HAYATI BÖYLESİNE SEVMEK
Arkadaşlar, dostlar, akrabalar bir kemoterapiyi daha geride bıraktıkları için el ele verip kutlama yapıyormuş.
Kimin aklına gelirdi ki bu? Kim böylesine hayatı sevebilirdi ki?
Nasıl bir kadındı acaba?
Tanımıyorum ama fırsat bulursam tanışacağım en şahane kadın olacağı kesindi.
Günlerce düşündüm onu... Sonra bir de kendimi ve çevremdekileri...
Sağımda solumda ufacık şeyler için karalar bağlayanları. Hayata küsmek için tetikte bekleyenleri...
Bir kere daha yüzleştim salaklığımla, kıymet bilmezliğimle.
Bugüne kadar başıma gelen kötü şeyleri bırak, güzel şeyleri bile kutlamamışım meğer. Kutlamak ne kadar önemliymiş meğer.

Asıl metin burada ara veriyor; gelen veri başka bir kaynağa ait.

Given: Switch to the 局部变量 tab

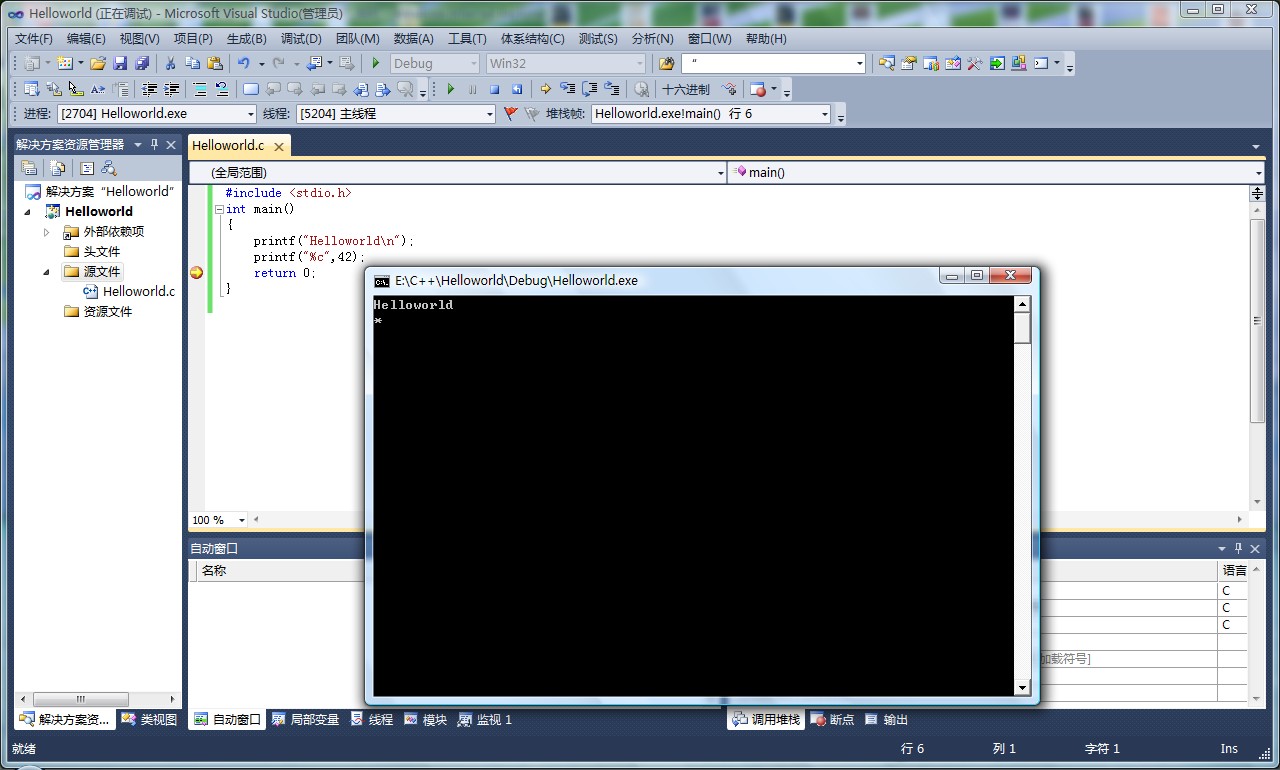Looking at the screenshot, I should coord(305,719).
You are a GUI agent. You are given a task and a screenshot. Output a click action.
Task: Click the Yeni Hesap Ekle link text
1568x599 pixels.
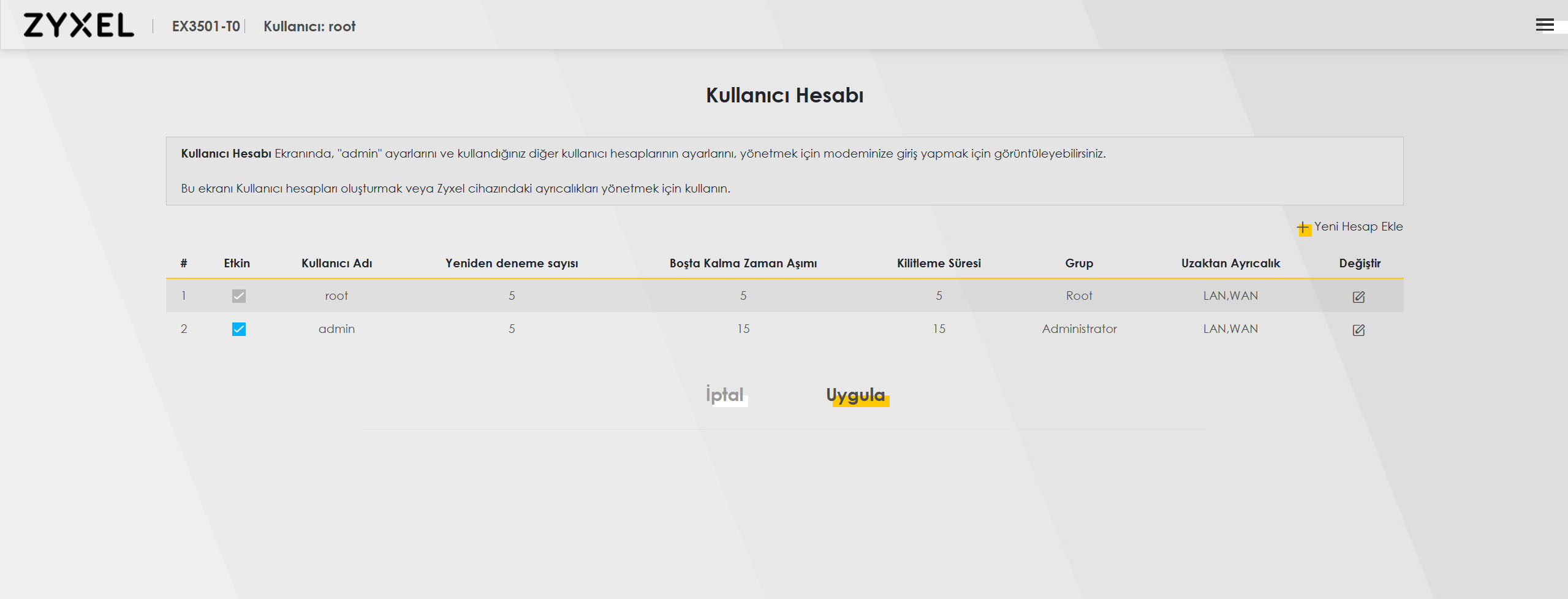tap(1358, 227)
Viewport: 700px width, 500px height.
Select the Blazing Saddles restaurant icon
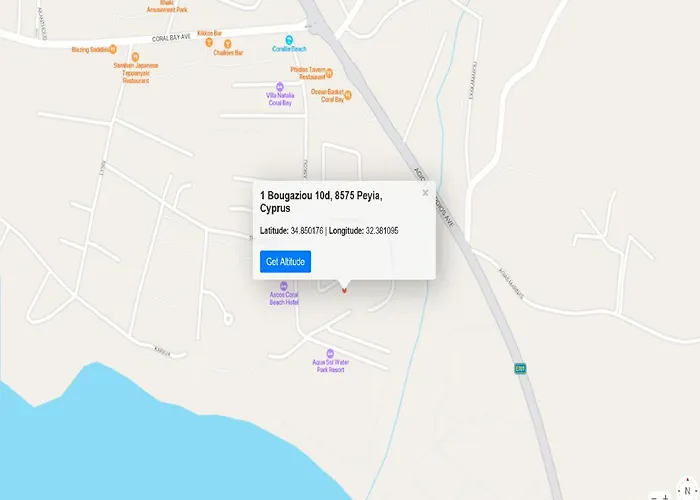(x=112, y=49)
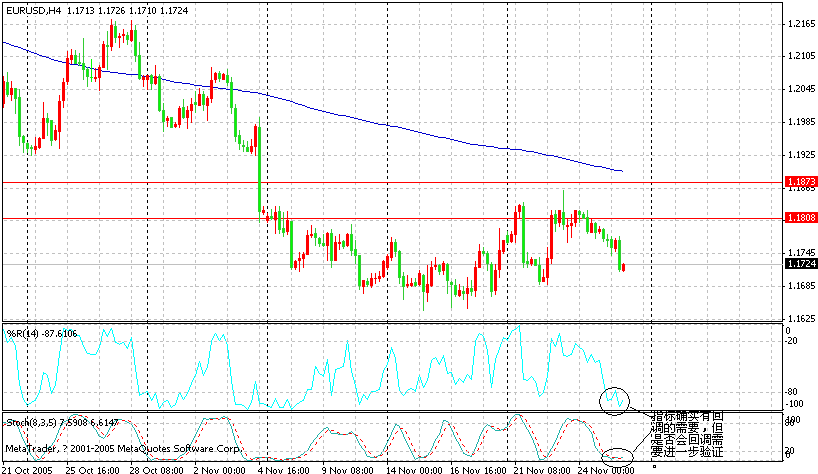
Task: Click the 4 Nov 16:00 time label
Action: pos(283,470)
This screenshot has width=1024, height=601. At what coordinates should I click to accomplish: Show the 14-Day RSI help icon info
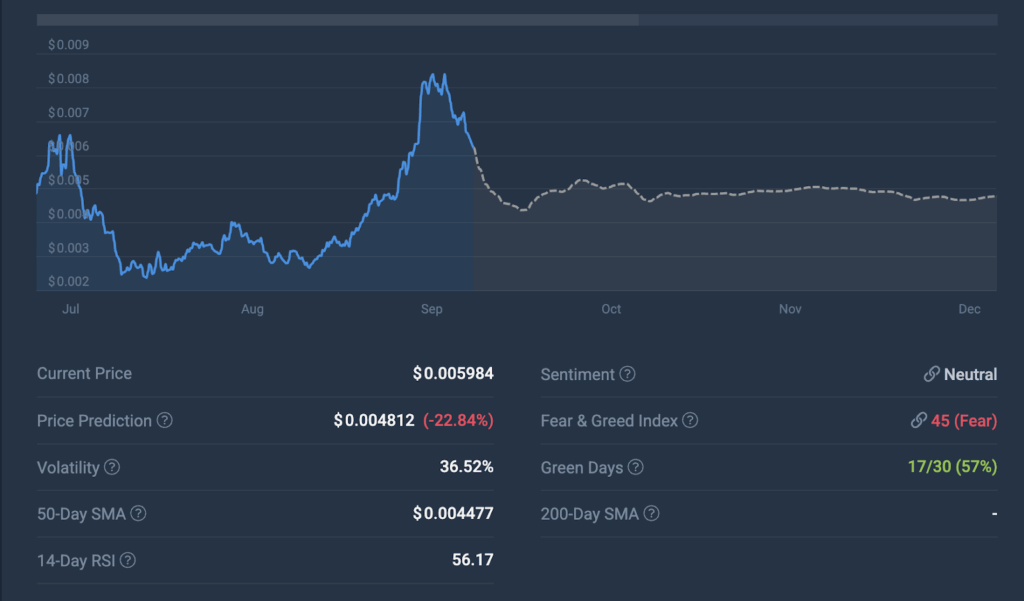point(128,561)
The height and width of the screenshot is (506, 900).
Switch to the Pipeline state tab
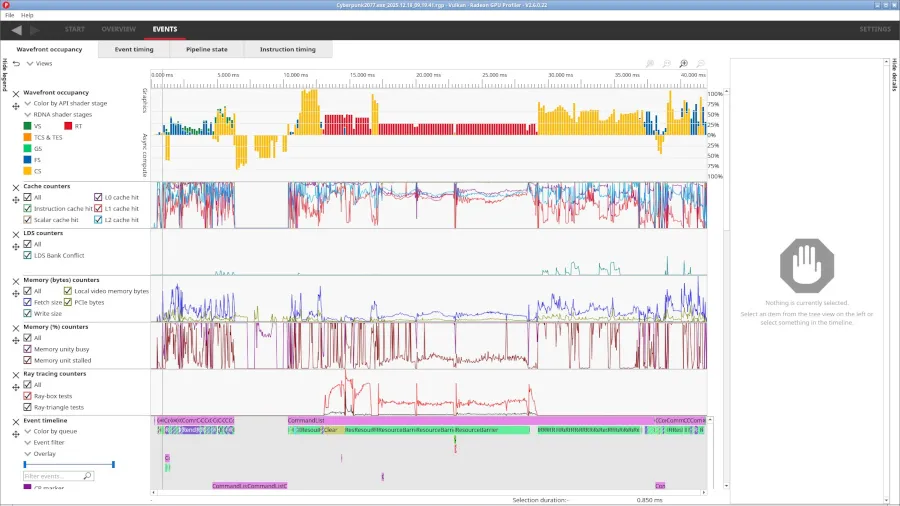(206, 49)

Kendini sevmek, hayatı gerçekten sevmek, öpe koklaya yaşamak nasıl güzelmiş meğer.
Eğer izin çıkarsa bu muhteşem kadınla sizi tanıştırmak için can atıyorum.
Anladınız siz beni.
Yani eğer anladıysanız, belki de şimdi ne yapabileceğinizi, neleri değiştirebileceğini fark ettiniz.
Ucundan azıcık bile ona benzesek kârdır değil mi?